This is a welcome book, but a hard book to pigeonhole for review. It is, in part or in passing, an engaging introduction to much of the life and thought of Fr Vincent McNabb (b. 1868, d. 1943), the Northern Irishman who became perhaps the most famous Dominican friar of the English Dominican Province in the first half of the 20th century, and whom the author, Andrew McNabb, is proud to name his ‘great-granduncle’. It would be nearer the mark, though, to describe it as a series of reflections, mostly on family life, inspired by the plain-dealing life and plain-speaking writings of Fr Vincent from the pen of a contemporary American Catholic author on one side of the current culture wars.
We are presented in large part with the deep and lively faith Fr Vincent shared with his mother, Ann, as this has suffused and reverberated in Andrew McNabb’s life; though, in addition to family recollections, the great-grandnephew relies heavily on the biography by Fr Ferdinand Valentine OP and on E. A. Siderman’s A Saint in Hyde Park. Readers may be moved in particular by the faith with which mother and son faced family illnesses and death, and their practical charity towards the others outside the family who were poor, sick, or dying. However, Andrew also rightly highlights the importance of the papal encyclical Rerum novarum as an inspiration to his older relative, and a guide to a preacher’s priorities, with its description of the plight of the working poor as the ‘pressing question’ of the hour. The author briefly sets out Fr Vincent’s friendship and collaboration as a commentator on social issues with Hilaire Belloc and G. K. Chesterton. He also explores how their economic ideas influenced one of Andrew’s own short stories, which is reproduced for the reader, and how it impacted on his career more generally.

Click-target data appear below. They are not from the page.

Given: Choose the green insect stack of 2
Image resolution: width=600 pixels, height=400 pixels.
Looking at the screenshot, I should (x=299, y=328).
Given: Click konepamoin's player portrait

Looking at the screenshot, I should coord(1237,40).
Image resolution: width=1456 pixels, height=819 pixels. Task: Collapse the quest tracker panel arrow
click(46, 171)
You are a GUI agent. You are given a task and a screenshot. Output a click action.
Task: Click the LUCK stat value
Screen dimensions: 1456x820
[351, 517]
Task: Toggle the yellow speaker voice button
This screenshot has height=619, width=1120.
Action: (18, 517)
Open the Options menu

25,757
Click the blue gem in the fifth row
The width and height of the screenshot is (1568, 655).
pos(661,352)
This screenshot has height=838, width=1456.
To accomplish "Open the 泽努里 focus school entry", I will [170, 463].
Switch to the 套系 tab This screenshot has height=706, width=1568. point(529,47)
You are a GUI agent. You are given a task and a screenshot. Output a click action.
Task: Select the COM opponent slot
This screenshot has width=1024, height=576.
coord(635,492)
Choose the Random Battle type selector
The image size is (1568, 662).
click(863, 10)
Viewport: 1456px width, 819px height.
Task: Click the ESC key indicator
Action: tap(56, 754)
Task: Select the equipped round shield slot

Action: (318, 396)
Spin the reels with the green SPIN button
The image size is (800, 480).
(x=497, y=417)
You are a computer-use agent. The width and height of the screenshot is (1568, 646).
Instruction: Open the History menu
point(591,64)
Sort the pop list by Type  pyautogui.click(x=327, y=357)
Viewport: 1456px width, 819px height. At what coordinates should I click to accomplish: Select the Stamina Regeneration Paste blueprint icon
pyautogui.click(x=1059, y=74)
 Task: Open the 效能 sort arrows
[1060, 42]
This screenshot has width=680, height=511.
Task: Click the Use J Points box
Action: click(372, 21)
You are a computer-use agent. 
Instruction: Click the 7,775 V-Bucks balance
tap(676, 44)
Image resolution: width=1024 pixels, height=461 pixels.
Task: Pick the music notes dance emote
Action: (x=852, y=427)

If there is a price to pay for this highly personal approach, it is perhaps first in flattening out Fr Vincent’s development as a thinker (there’s no straight forward account of his career as a Dominican teacher, writer, or religious superior) and, second, in thinning down the historical context of his writings. In a few places, the author also misreports his sources. However, the book’s great value is that the author’s own struggles may voice difficulties or objections to Fr Vincent’s often forthright views, difficulties which may be shared by the reader, who may in this way be helped to work through them.